PROBLEM TO SOLVE
Give the data again in full. Keep every line the same.

DATA FOR ANALYSIS
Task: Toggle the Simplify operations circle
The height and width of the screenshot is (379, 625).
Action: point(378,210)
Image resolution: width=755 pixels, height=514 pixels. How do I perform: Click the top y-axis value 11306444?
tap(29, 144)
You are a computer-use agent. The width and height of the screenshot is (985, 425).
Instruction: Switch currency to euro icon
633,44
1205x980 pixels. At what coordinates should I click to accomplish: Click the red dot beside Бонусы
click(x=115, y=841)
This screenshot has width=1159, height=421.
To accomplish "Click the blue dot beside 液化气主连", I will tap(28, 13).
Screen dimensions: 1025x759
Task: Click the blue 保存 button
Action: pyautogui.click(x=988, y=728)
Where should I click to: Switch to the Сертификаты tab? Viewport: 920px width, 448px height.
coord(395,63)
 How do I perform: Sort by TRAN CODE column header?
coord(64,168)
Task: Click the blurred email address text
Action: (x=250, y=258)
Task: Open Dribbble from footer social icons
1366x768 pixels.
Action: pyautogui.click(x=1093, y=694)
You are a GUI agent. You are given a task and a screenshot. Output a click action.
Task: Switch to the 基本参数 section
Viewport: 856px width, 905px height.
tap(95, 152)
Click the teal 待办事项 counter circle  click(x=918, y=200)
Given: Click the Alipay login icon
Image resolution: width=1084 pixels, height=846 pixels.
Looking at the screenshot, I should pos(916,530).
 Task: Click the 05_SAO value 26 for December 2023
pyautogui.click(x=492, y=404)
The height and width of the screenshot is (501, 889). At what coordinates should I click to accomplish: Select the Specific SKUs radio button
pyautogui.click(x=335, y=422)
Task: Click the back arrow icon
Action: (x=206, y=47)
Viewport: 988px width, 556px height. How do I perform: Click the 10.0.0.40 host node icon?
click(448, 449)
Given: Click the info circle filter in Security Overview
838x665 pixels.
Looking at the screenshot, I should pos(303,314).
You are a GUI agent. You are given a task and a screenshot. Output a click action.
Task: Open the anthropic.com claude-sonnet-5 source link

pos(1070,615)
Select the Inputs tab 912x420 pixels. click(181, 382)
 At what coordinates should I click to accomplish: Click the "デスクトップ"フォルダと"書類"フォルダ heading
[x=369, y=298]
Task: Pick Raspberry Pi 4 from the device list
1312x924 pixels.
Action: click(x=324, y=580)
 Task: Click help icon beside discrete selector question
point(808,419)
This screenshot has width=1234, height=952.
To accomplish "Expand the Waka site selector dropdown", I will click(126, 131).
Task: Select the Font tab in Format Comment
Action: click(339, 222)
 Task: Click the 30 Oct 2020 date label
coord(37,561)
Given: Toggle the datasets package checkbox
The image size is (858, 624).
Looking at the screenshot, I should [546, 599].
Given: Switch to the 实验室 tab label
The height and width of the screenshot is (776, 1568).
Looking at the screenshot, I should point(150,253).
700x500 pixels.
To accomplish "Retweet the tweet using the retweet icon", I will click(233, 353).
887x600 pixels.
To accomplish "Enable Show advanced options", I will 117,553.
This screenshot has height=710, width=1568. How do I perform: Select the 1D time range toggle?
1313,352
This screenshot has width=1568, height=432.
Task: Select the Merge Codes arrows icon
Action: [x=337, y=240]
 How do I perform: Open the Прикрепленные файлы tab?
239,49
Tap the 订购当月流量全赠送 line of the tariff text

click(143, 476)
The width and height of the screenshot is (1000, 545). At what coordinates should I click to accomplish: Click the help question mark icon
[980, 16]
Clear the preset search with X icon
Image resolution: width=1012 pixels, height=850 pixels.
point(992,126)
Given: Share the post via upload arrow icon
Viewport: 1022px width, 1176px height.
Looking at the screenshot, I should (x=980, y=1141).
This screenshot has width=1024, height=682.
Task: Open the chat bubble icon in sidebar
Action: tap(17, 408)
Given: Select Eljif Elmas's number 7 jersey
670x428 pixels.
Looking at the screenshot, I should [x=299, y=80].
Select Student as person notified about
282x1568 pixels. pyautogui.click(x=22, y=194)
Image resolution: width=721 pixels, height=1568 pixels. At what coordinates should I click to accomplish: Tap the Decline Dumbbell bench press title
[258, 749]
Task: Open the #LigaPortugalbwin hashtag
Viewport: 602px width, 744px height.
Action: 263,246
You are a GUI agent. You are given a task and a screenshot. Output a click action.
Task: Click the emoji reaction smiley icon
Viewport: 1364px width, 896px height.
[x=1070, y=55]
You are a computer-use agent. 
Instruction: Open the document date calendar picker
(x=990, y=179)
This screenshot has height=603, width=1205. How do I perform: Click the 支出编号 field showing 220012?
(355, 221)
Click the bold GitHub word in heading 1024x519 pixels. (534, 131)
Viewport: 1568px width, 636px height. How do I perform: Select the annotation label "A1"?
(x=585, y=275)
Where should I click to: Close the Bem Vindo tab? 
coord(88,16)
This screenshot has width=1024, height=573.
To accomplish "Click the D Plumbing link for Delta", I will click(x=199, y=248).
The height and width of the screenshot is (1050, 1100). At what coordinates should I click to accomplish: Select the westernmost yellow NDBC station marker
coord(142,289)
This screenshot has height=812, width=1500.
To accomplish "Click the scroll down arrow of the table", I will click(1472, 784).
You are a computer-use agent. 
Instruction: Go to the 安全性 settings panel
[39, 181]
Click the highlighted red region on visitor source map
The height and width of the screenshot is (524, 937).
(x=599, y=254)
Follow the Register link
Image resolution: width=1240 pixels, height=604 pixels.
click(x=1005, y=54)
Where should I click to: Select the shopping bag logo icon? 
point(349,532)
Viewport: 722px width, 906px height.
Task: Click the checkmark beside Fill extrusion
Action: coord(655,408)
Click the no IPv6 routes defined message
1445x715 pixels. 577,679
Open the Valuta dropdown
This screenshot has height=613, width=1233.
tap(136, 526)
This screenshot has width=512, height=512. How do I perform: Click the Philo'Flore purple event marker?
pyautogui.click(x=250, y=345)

EXERCISE RESULT
Task: Toggle the Simplify operations circle
The height and width of the screenshot is (379, 625).
Action: point(378,210)
Image resolution: width=755 pixels, height=514 pixels. How do I perform: Click the top y-axis value 11306444?
tap(29, 144)
You are a computer-use agent. The width and height of the screenshot is (985, 425).
Instruction: Switch currency to euro icon
633,44
1205x980 pixels. At what coordinates should I click to accomplish: Click the red dot beside Бонусы
click(x=115, y=841)
This screenshot has width=1159, height=421.
To accomplish "Click the blue dot beside 液化气主连", I will tap(28, 13).
Screen dimensions: 1025x759
Task: Click the blue 保存 button
Action: pyautogui.click(x=988, y=728)
Where should I click to: Switch to the Сертификаты tab? Viewport: 920px width, 448px height.
coord(395,63)
 How do I perform: Sort by TRAN CODE column header?
coord(64,168)
Task: Click the blurred email address text
Action: (x=250, y=258)
Task: Open Dribbble from footer social icons
1366x768 pixels.
Action: pyautogui.click(x=1093, y=694)
You are a GUI agent. You are given a task and a screenshot. Output a click action.
Task: Switch to the 基本参数 section
Viewport: 856px width, 905px height.
tap(95, 152)
Click the teal 待办事项 counter circle  click(x=918, y=200)
Given: Click the Alipay login icon
Image resolution: width=1084 pixels, height=846 pixels.
Looking at the screenshot, I should pos(916,530).
 Task: Click the 05_SAO value 26 for December 2023
pyautogui.click(x=492, y=404)
The height and width of the screenshot is (501, 889). At what coordinates should I click to accomplish: Select the Specific SKUs radio button
pyautogui.click(x=335, y=422)
Task: Click the back arrow icon
Action: (x=206, y=47)
Viewport: 988px width, 556px height. How do I perform: Click the 10.0.0.40 host node icon?
click(448, 449)
Given: Click the info circle filter in Security Overview
838x665 pixels.
Looking at the screenshot, I should pos(303,314).
You are a GUI agent. You are given a task and a screenshot. Output a click action.
Task: Open the anthropic.com claude-sonnet-5 source link

pos(1070,615)
Select the Inputs tab 912x420 pixels. click(181, 382)
 At what coordinates should I click to accomplish: Click the "デスクトップ"フォルダと"書類"フォルダ heading
[x=369, y=298]
Task: Pick Raspberry Pi 4 from the device list
1312x924 pixels.
Action: click(x=324, y=580)
 Task: Click help icon beside discrete selector question
point(808,419)
This screenshot has width=1234, height=952.
To accomplish "Expand the Waka site selector dropdown", I will click(126, 131).
Task: Select the Font tab in Format Comment
Action: click(339, 222)
 Task: Click the 30 Oct 2020 date label
coord(37,561)
Given: Toggle the datasets package checkbox
The image size is (858, 624).
Looking at the screenshot, I should [546, 599].
Given: Switch to the 实验室 tab label
The height and width of the screenshot is (776, 1568).
Looking at the screenshot, I should point(150,253).
700x500 pixels.
To accomplish "Retweet the tweet using the retweet icon", I will click(233, 353).
887x600 pixels.
To accomplish "Enable Show advanced options", I will 117,553.
This screenshot has height=710, width=1568. How do I perform: Select the 1D time range toggle?
1313,352
This screenshot has width=1568, height=432.
Task: Select the Merge Codes arrows icon
Action: [x=337, y=240]
 How do I perform: Open the Прикрепленные файлы tab?
239,49
Tap the 订购当月流量全赠送 line of the tariff text

click(143, 476)
The width and height of the screenshot is (1000, 545). At what coordinates should I click to accomplish: Click the help question mark icon
[980, 16]
Clear the preset search with X icon
Image resolution: width=1012 pixels, height=850 pixels.
point(992,126)
Given: Share the post via upload arrow icon
Viewport: 1022px width, 1176px height.
Looking at the screenshot, I should (x=980, y=1141).
This screenshot has width=1024, height=682.
Task: Open the chat bubble icon in sidebar
Action: tap(17, 408)
Given: Select Eljif Elmas's number 7 jersey
670x428 pixels.
Looking at the screenshot, I should [x=299, y=80].
Select Student as person notified about
282x1568 pixels. pyautogui.click(x=22, y=194)
Image resolution: width=721 pixels, height=1568 pixels. At what coordinates should I click to accomplish: Tap the Decline Dumbbell bench press title
[258, 749]
Task: Open the #LigaPortugalbwin hashtag
Viewport: 602px width, 744px height.
Action: 263,246
You are a GUI agent. You are given a task and a screenshot. Output a click action.
Task: Click the emoji reaction smiley icon
Viewport: 1364px width, 896px height.
[x=1070, y=55]
You are a computer-use agent. 
Instruction: Open the document date calendar picker
(x=990, y=179)
This screenshot has height=603, width=1205. How do I perform: Click the 支出编号 field showing 220012?
(355, 221)
Click the bold GitHub word in heading 1024x519 pixels. (534, 131)
Viewport: 1568px width, 636px height. How do I perform: Select the annotation label "A1"?
(x=585, y=275)
Where should I click to: Close the Bem Vindo tab? 
coord(88,16)
This screenshot has width=1024, height=573.
To accomplish "Click the D Plumbing link for Delta", I will click(x=199, y=248).
The height and width of the screenshot is (1050, 1100). At what coordinates should I click to accomplish: Select the westernmost yellow NDBC station marker
coord(142,289)
This screenshot has height=812, width=1500.
To accomplish "Click the scroll down arrow of the table", I will click(1472, 784).
You are a computer-use agent. 
Instruction: Go to the 安全性 settings panel
[39, 181]
Click the highlighted red region on visitor source map
The height and width of the screenshot is (524, 937).
(x=599, y=254)
Follow the Register link
Image resolution: width=1240 pixels, height=604 pixels.
click(x=1005, y=54)
Where should I click to: Select the shopping bag logo icon? 
point(349,532)
Viewport: 722px width, 906px height.
Task: Click the checkmark beside Fill extrusion
Action: coord(655,408)
Click the no IPv6 routes defined message
1445x715 pixels. 577,679
Open the Valuta dropdown
This screenshot has height=613, width=1233.
tap(136, 526)
This screenshot has width=512, height=512. How do I perform: Click the Philo'Flore purple event marker?
pyautogui.click(x=250, y=345)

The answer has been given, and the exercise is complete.